## BEGIN Given text

Error Handling & Observability
An error in production kills revenue: a down API, a payment failure, or a data leak. Without observability, you're blind—running on faith. Observability means you can ask any question about system behavior without adding new code. Implement structured logging (every event recorded as JSON), centralized error tracking (Sentry or similar), and distributed tracing (follow a request through all services). This guide sets up production-grade observability in FastAPI using industry-standard tools and patterns.
Structured Logging vs. Printf Logging
Printf logging ("User created: [email protected]") is unstructured; searching, filtering, and alerting on it is manual. Structured logging emits JSON:
{
"timestamp": "2026-06-02T10:30:45Z",
"level": "INFO",
"logger": "app.users",
"event": "user_created",
"user_id": 42,
"tenant_id": 1,
"email": "[email protected]",
"duration_ms": 145
}
Structured logs are queryable: "Find all errors in tenant 1 in the last hour" becomes a database query. This is standard practice in SaaS.
Setting Up Structured Logging with Python
Install logging libraries:
pip install python-json-logger python-dotenv
Create a centralized logging configuration:
# logging_config.py
import logging
import json
import sys
from datetime import datetime
from pythonjsonlogger import jsonlogger
class CustomJsonFormatter(jsonlogger.JsonFormatter):
"""

## END Given text
## BEGIN Data excerpt

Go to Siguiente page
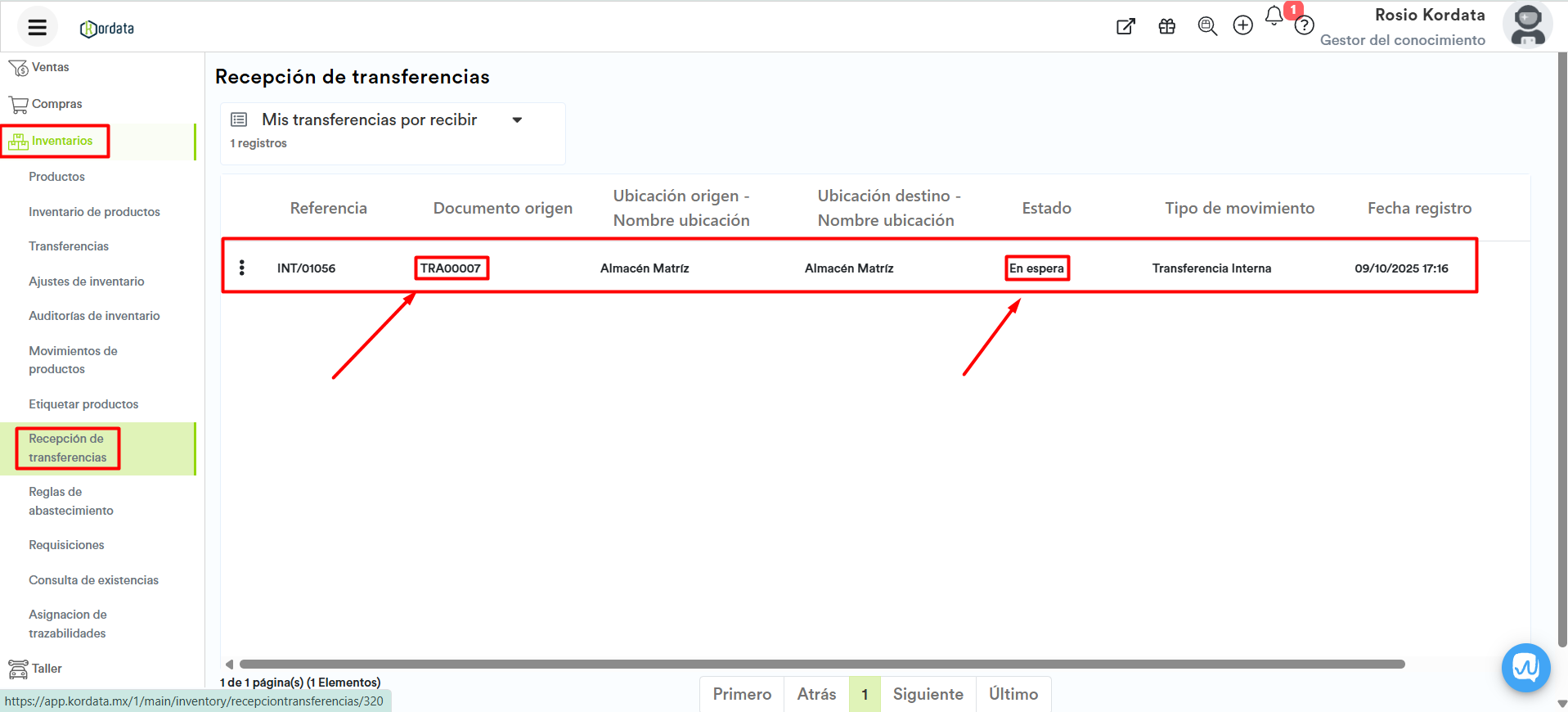Viewport: 1568px width, 712px height. click(928, 694)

## END Data excerpt

§ What to do
Answer these about the observability guide:
1. According to the guide, what does observability let you do?
2. Which package is installed together with python-json-logger?
3. What value does "duration_ms" have in the sample JSON log?
Answer using only the observability guide above; nothing in the listing applies.

§ Reply
1. Ask any question about system behavior without adding new code.
2. python-dotenv
3. 145